TASK: Copy every line of the entries below word for word, but leave the pictures out.

— START —

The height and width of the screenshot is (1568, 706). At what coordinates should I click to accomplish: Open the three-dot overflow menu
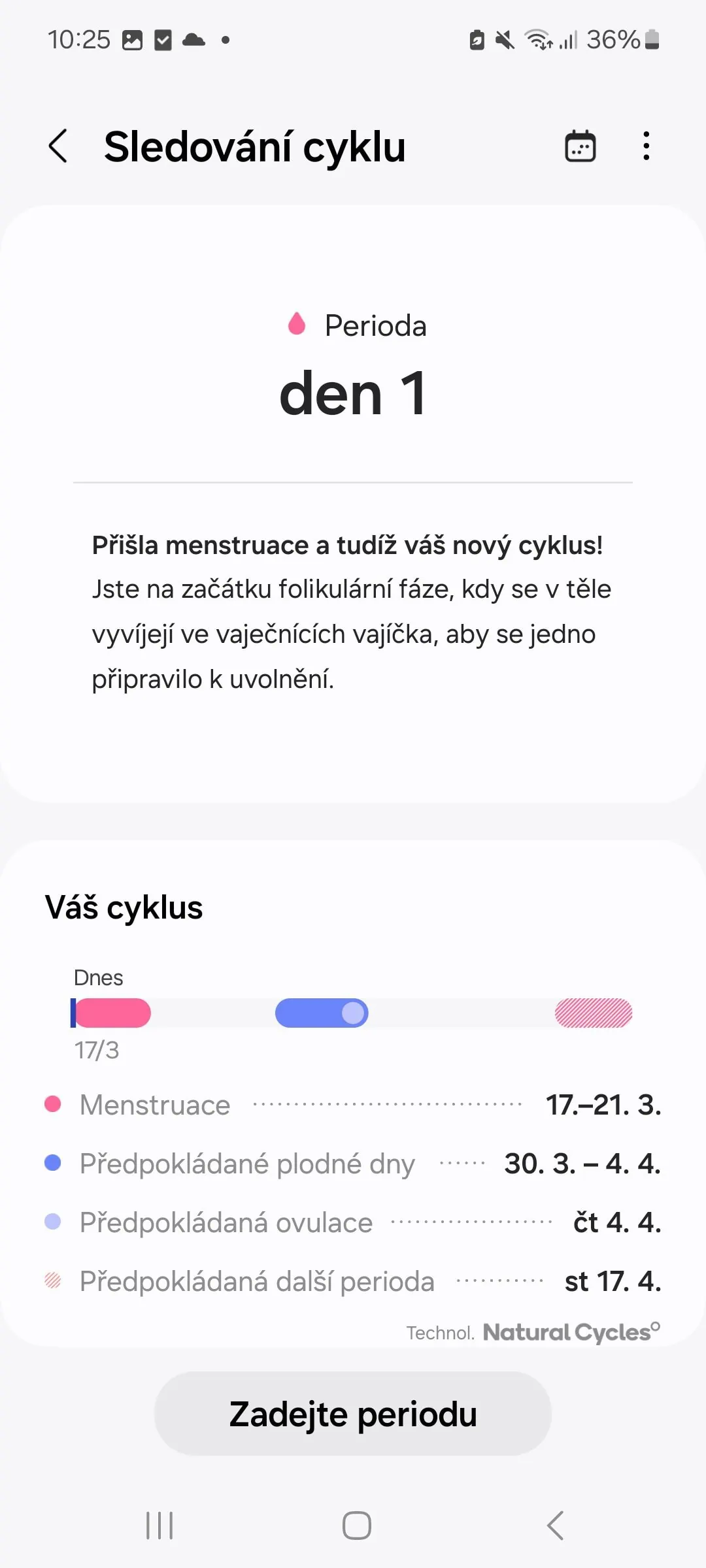pos(646,146)
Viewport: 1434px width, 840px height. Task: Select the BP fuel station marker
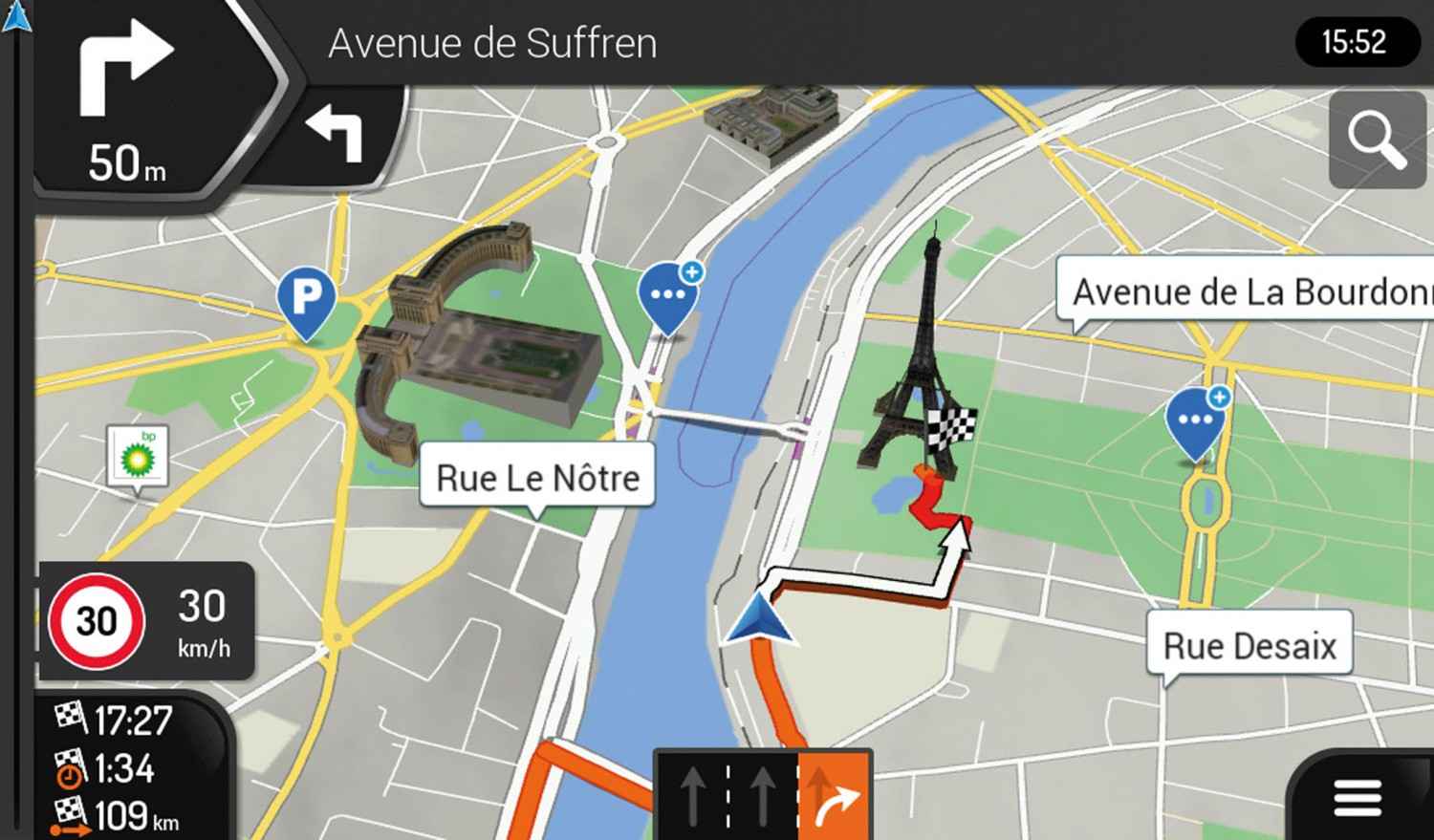click(139, 458)
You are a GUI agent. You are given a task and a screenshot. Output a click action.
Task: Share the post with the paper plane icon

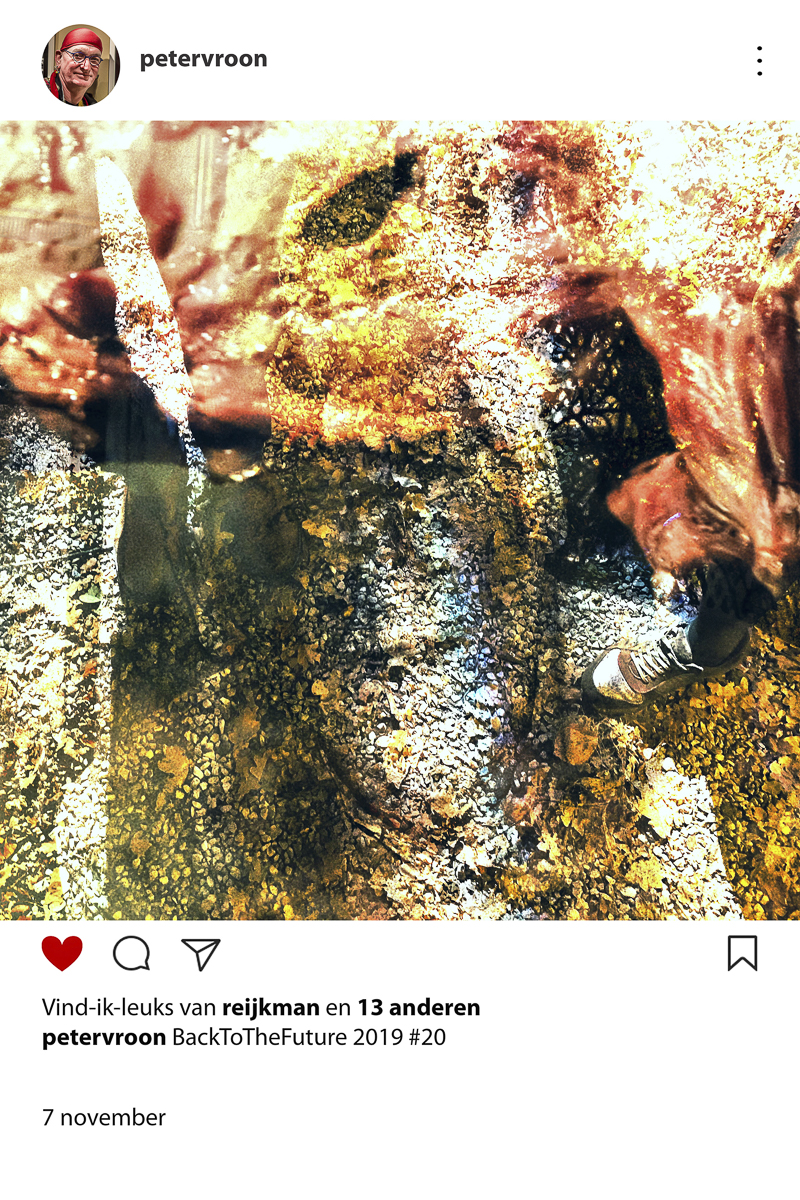coord(201,954)

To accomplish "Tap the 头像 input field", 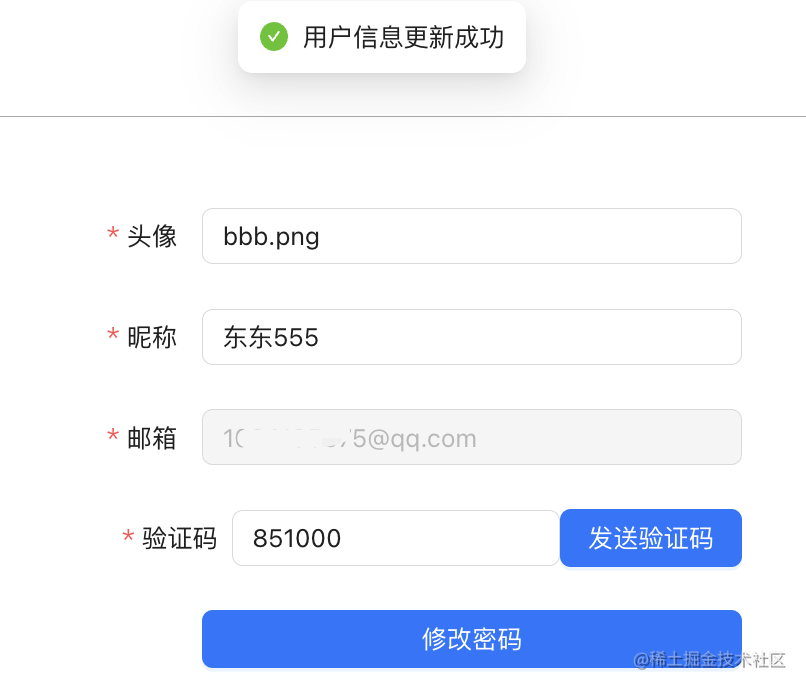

— END —

EXPECTED ANSWER:
The height and width of the screenshot is (1568, 706). At what coordinates should I click to accomplish: Open the three-dot overflow menu
pos(646,146)
Viewport: 1434px width, 840px height. Task: Select the BP fuel station marker
click(139, 458)
You are a GUI agent. You are given a task and a screenshot. Output a click action.
Task: Share the post with the paper plane icon

coord(201,954)

To accomplish "Tap the 头像 input field", 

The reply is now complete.